When is the best time to trim back my grapevines? And how far can I prune them back? They are on an arbor and have grown very thick. They did not produce much fruit last year.
The best time to trim back any grapevine is roughly March to early April. The object is to minimize sap bleeding from pruning cuts. Sap is what feeds the new growth that will produce your fruit. Grapes are borne on new growth that arises from last year’s wood. Once the sap begins to run, the bleeding from pruning cuts is difficult to stop.

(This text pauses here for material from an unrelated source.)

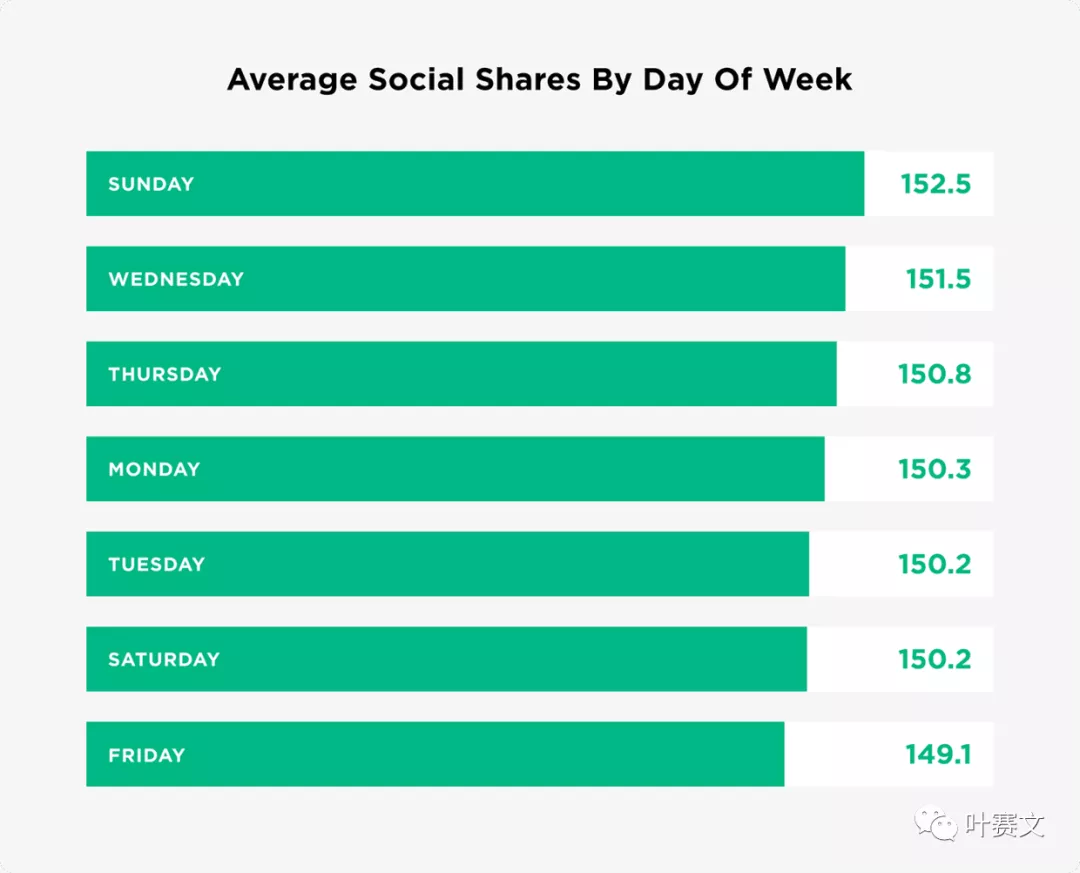Click the 150.3 value for Monday
Screen dimensions: 1080x873
click(x=934, y=469)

It appears your vines need thinning, as evidenced by their thick growth and lack of fruit. Grapevines are very long-lived. The permanent stems, or “rods,” can become very thick and aesthetically gnarled. However, they can still produce strong new fruit-bearing shoots. The key is to restrict the vegetative growth so that fewer but finer bunches of grapes are produced.
Depending on the number of permanent stems on your arbor, remove much of the extended vine growth to leave two or three strong stems per permanent rod. Then cut those stems down to one or two strong outward-facing bud nodes. From these swollen bud nodes will come the strong shoots that will produce fruit. When cutting to buds, always cut beyond the swollen node to prevent structural damage to the stem. Once new growth begins, watch for excessively long young shoots. Prune these green vegetative shoots away to just above their node.
An ongoing exercise throughout the growing season, this pruning will concentrate sap into the main fruiting stems and allow air to circulate and more sunlight to reach the fruiting vines. Without vigilance, you get the indiscriminate tangle currently occupying your arbor.